The Opportunity

A nonprofit organization dedicated to helping state residents plan, prepare, and pay for higher education works with schools and education partners to help students access financial aid opportunities that support their transition from high school to college.

One important part of this mission involves supporting the completion of the Free Application for Federal Student Aid (FAFSA). Completing the FAFSA is a critical step for students seeking financial assistance for college, and schools often work with organizations like this one to identify students who may need support during the application process.

To assist schools in these efforts, the organization developed an internal application. The system connects federal FAFSA submission data with student records from high schools across the state. By matching these datasets, the application can identify which students have submitted FAFSA applications and provide schools with information about their progress.

This visibility allows educators and counselors to help students who may not have completed the process or who need additional support to access financial aid opportunities.

The original system supporting this process had been developed more than two decades earlier and ran on an IBM AS400 platform. Staff accessed the application through a terminal-style interface, similar to a command-line environment. While the system had performed its function reliably for many years, the underlying technology had become difficult to maintain and lacked the flexibility expected of modern applications.
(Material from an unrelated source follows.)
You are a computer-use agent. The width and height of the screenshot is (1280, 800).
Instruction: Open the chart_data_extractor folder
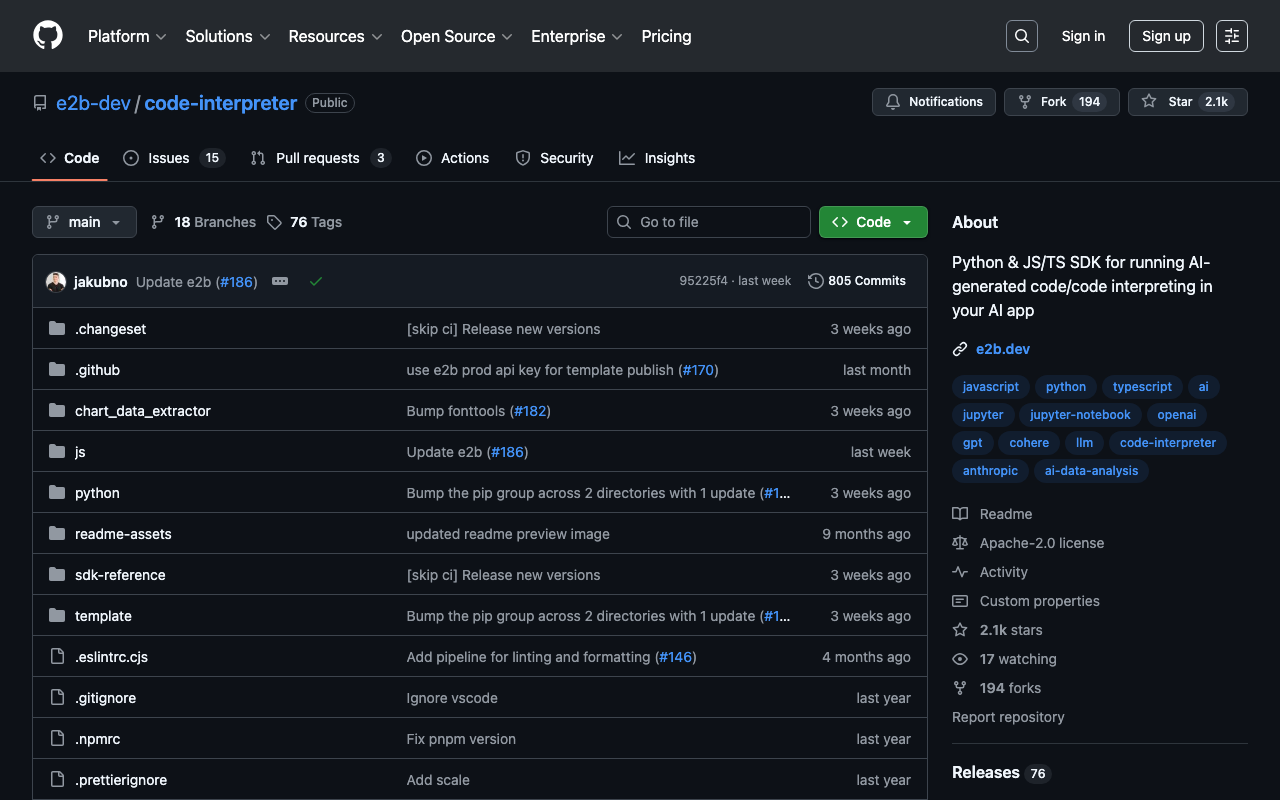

The organization engaged Emergent Software to rebuild the application using modern technologies while preserving the core data-matching functionality that schools relied on.

The Solution

Emergent Software approached the project by focusing on the core function of the application: accurately matching federal FAFSA records with student records maintained by the state. Because these datasets do not share a universal identifier, the system must compare multiple attributes such as names, addresses, and school information to determine whether records represent the same student.

The legacy system used a custom scoring approach to determine whether records should be automatically matched or flagged for manual review. However, without access to detailed documentation explaining how the original matching logic worked, replicating the legacy algorithm would have required recreating a complex system from limited information.

Instead of attempting to reverse-engineer the original logic, the development team evaluated modern approaches to record matching and entity resolution. This research led to the adoption of a probabilistic record-linking model implemented through the open-source Python library Splink.

Splink uses statistical techniques to analyze similarities between records and determine the likelihood that two entries represent the same individual. By leveraging this model, the team was able to implement a scalable matching process without needing to replicate every rule used by the legacy system.

Alongside the new matching logic, the entire application was rebuilt as a modern web-based platform hosted in Microsoft Azure. The updated system integrates with the organization’s secure environment and allows staff to access the application through a standard web interface using Azure authentication.

The new interface introduces tools such as sortable tables, filtering capabilities, and improved data review features that help staff evaluate potential matches more efficiently. These improvements make it easier to review records that require manual verification while maintaining the accuracy of the matching process.

The Impact

The new platform provides the client with a modern application capable of supporting its financial aid outreach efforts well into the future. By replacing the legacy AS400 environment with a cloud-based Azure platform, the organization has significantly reduced reliance on specialized legacy infrastructure.

The modernization also improves the maintainability of the system. Instead of depending on a platform supported by a small number of specialists, developers can now work with widely adopted technologies that are easier to maintain and extend.

For staff members who interact with the application, the updated user experience represents a significant improvement. Administrators can log into a secure web interface and review data using familiar tools rather than navigating a terminal-based system.

The probabilistic matching model also provides opportunities for continued refinement. Because the model can be tuned over time, the organization can improve matching accuracy and reduce the number of records that require manual review.

The updated architecture also simplifies infrastructure management. Data processing workflows that previously relied on legacy environments now operate within a modern cloud platform designed to support ongoing enhancements.

Most importantly, the system enables the client to continue supporting schools across the state as they help students complete the FAFSA application and access financial aid opportunities.

Emergent Software continues to collaborate with the client as the platform enters its next phase of refinement and operational use, ensuring the application remains aligned with the long-term goal of helping more students access the financial resources available to them.